Egli dà come direttiva alla comunità la tolleranza e la
magnanimità, e vuole che i suoi discepoli abbiano uno spirito
aperto, che si elevi al di sopra della gretta mentalità di gruppo.
Il vero cristiano, che è figlio di Dio, non vede negli altri dei
nemici da combattere, ma dei fratelli da accogliere e da amare.
Gesù
Cristo è presente ovunque si fa qualcosa di buono, dentro o fuori
della Chiesa visibile. Anche un bicchiere d’acqua dato a un povero
cristiano, non resterà senza ricompensa.

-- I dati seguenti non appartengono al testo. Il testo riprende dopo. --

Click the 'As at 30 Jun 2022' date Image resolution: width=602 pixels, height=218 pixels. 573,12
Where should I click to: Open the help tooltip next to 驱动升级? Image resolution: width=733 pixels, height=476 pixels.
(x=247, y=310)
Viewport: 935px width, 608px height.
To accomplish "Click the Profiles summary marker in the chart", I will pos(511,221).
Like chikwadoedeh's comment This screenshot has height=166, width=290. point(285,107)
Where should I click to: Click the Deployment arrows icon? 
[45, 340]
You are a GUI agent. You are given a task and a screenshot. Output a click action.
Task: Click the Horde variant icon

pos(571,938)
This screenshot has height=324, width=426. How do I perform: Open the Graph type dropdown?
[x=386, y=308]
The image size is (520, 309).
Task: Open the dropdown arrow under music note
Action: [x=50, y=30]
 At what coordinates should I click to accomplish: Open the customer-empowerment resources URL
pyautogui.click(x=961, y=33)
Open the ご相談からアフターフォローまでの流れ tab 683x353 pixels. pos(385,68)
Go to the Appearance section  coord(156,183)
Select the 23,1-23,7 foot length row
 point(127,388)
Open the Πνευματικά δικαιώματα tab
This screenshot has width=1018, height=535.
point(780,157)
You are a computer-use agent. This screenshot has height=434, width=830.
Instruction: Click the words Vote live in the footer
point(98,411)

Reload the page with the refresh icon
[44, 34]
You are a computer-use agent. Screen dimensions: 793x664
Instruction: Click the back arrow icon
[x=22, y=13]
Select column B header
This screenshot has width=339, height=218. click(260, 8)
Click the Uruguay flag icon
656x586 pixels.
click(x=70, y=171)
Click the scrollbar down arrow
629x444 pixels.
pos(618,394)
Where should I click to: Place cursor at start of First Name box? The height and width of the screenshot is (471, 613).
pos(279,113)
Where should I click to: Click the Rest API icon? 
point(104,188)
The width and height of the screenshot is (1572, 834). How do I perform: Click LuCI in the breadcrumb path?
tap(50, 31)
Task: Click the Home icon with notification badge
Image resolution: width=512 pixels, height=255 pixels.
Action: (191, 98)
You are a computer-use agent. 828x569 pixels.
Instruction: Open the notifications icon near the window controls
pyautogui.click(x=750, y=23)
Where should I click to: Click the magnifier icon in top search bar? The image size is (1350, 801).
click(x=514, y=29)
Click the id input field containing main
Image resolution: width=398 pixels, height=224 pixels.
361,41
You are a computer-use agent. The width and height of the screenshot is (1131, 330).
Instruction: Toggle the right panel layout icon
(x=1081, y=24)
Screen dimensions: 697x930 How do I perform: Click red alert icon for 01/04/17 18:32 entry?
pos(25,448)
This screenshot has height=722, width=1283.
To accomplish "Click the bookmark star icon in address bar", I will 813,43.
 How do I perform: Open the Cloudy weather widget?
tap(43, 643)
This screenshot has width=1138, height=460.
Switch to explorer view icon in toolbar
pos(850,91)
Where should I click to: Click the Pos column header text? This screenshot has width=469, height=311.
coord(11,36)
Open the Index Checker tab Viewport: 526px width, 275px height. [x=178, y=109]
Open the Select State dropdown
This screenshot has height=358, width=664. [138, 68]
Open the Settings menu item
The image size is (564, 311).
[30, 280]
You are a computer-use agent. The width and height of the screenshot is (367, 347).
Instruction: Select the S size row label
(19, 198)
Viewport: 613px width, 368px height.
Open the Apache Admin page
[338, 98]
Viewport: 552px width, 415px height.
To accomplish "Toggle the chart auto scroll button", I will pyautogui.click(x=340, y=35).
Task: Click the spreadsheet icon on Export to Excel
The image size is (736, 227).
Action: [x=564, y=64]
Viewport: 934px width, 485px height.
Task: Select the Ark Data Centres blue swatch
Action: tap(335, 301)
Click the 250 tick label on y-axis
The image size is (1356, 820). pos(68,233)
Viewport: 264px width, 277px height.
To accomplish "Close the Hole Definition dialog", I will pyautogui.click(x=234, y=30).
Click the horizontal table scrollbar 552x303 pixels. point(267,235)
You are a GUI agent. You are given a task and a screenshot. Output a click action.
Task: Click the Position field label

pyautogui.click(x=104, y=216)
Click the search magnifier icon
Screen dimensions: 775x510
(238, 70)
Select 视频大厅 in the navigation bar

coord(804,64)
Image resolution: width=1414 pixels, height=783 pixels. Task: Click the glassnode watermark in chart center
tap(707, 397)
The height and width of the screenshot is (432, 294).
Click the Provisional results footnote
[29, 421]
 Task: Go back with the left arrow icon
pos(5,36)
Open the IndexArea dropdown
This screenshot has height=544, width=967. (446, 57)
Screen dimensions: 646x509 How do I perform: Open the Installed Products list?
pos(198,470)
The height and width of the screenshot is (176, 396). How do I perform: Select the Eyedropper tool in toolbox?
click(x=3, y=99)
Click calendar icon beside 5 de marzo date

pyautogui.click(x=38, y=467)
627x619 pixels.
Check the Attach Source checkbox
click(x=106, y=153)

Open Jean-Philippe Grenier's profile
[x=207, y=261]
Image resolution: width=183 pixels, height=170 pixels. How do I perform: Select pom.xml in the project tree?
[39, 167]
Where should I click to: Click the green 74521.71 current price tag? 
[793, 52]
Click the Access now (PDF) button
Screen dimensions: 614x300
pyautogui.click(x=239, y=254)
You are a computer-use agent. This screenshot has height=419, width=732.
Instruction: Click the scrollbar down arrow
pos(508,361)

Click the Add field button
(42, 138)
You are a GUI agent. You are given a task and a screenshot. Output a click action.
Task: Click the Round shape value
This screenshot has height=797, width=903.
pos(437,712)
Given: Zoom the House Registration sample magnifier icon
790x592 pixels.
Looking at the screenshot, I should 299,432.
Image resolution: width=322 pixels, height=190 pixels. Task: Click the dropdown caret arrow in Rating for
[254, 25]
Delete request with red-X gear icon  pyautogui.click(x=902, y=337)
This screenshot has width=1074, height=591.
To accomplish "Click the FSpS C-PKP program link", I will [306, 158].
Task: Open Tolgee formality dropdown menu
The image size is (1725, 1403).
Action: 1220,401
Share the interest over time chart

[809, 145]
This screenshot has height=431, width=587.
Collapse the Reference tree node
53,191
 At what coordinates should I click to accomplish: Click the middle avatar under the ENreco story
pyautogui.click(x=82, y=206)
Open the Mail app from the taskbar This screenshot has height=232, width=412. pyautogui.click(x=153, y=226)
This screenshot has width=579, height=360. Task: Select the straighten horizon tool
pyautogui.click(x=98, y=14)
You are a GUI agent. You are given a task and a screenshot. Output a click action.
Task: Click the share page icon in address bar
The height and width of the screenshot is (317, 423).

Questa presenza di Cristo,
anche fuori della Chiesa ufficiale è per la comunità cristiana un
costante richiamo: un richiamo al servizio e alla disponibilità
verso tutti. Cristo ci chiama tutti a uscire con coraggio dalle
nostre situazioni di comodo per incontrarlo in ogni uomo, cattivo o
buono.
Al
tempo di Gesù, c’erano i maestri della legge che con il peso della
loro autorità e con la minaccia delle loro scomuniche (cf. Gv 9,22;
12,42) cercavano di impedire alle persone semplici di seguire Gesù..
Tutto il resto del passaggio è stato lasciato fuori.